Sissoco pagou às forças armadas para usá-las em sua ascensão ao poder. Mas, claro, ele conhece bem o procedimento, então desconfia que outra pessoa possa fazer o mesmo. Por isso, desde que chegou ao poder, tem feito todo o possível para reduzir a capacidade de nossas Forças Armadas. O problema é que, ao fazer isso, coloca toda a nação em risco. Desta forma vamos entregar o nosso país, os nossos recursos e a nossa capacidade de defesa nas mãos de um país vizinho como o Senegal. Imagine agora que a defesa da Espanha dependia do Exército Português…. Sissoco nunca confiou nos militares. Ele pagou o que tinha que pagar e chegou onde tinha que ir. Agora ele quer evitar que outro que pague mais venha atrás dele. Olhar. Ontem li que o Senegal ia vender gás para a Europa, mas o Senegal mal tem gás! A questão é que, se o Senegal dominar toda a sub-região, terá acesso a muito gás.

 

O narcotráfico pode acabar na Guiné-Bissau?

 

A primeira medida para acabar com essa situação é considerá-la uma prioridade. O grande problema na Guiné-Bissau é a contaminação das estruturas oficiais devido ao tráfico de droga. Como o país não tem capacidade econômica para consumir drogas, nos tornamos um corredor ideal para a cocaína que mais tarde chega à Europa. Os envolvidos recebem grandes quantias de dinheiro que inevitavelmente os vinculam ao poder. Quem você acha que paga os soldados para colocar este ou aquele presidente? Seria preciso mais determinação para resolver isso.

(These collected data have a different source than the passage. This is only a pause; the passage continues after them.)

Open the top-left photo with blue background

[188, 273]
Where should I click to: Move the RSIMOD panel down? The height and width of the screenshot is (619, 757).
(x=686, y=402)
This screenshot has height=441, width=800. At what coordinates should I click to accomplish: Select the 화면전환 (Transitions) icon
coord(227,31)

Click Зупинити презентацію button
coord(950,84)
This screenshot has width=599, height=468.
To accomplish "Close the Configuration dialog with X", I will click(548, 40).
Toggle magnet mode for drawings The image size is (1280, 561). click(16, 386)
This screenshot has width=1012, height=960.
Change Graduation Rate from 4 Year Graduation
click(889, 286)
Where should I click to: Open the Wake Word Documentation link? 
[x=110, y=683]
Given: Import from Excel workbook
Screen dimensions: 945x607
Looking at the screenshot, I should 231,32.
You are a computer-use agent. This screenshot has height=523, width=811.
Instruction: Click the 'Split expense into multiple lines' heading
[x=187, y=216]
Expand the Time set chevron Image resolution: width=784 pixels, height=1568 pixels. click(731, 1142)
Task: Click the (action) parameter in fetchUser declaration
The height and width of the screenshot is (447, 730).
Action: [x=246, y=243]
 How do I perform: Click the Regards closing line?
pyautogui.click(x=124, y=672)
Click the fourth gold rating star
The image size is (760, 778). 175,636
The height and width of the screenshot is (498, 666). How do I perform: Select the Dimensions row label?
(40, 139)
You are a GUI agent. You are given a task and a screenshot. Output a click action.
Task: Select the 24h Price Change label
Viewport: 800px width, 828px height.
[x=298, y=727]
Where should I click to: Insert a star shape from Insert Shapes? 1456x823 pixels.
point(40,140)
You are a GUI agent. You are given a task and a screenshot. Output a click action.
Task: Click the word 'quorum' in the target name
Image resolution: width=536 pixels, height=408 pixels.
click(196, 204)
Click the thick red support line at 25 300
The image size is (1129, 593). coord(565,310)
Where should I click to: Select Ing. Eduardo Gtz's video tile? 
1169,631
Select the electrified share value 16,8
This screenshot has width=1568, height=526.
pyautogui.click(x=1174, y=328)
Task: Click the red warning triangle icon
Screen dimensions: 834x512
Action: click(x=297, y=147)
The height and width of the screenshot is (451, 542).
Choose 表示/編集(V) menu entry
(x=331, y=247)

E vou dar um exemplo: aqui houve um primeiro-ministro em 2010 que reconheceu que a Guiné-Bissau não tem capacidade para controlar o narcotráfico, por isso cancelou todas as operações antidrogas que tínhamos em curso. Ouço. No momento em que os barcos das Forças Armadas que realizavam essas operações foram chumbados, o tráfico de drogas foi reduzido drasticamente. Você entendeu? Não havia mais navios que pudessem trazer carga das ilhas para o continente. Todos sabem disso, que quem segura o transporte é quem tem que prevenir. O estado fornece combustível, barcos, homens para o tráfico de drogas!

 

Por que não pedem ajuda a outros estados com maior capacidade operacional?

 

Tudo depende da abertura e disponibilidade nacional. Não podemos pensar que a economia da Guiné-Bissau seja suficiente para fazer frente ao narcotráfico. Outros países como Cabo Verde, Mauritânia ou Senegal juntaram-se a muitas organizações internacionais que combatem este negócio, desenvolveram leis que punem estes crimes e permitem a intervenção estrangeira e os seus meios de controlo mais sofisticados. Evocamos a soberania... para continuar o tráfico. A partir do momento que você estabelece um princípio, todos o seguirão: se o princípio for de controle, a população participará desse controle; se o princípio for de descontrole, a população participará desse descontrole.”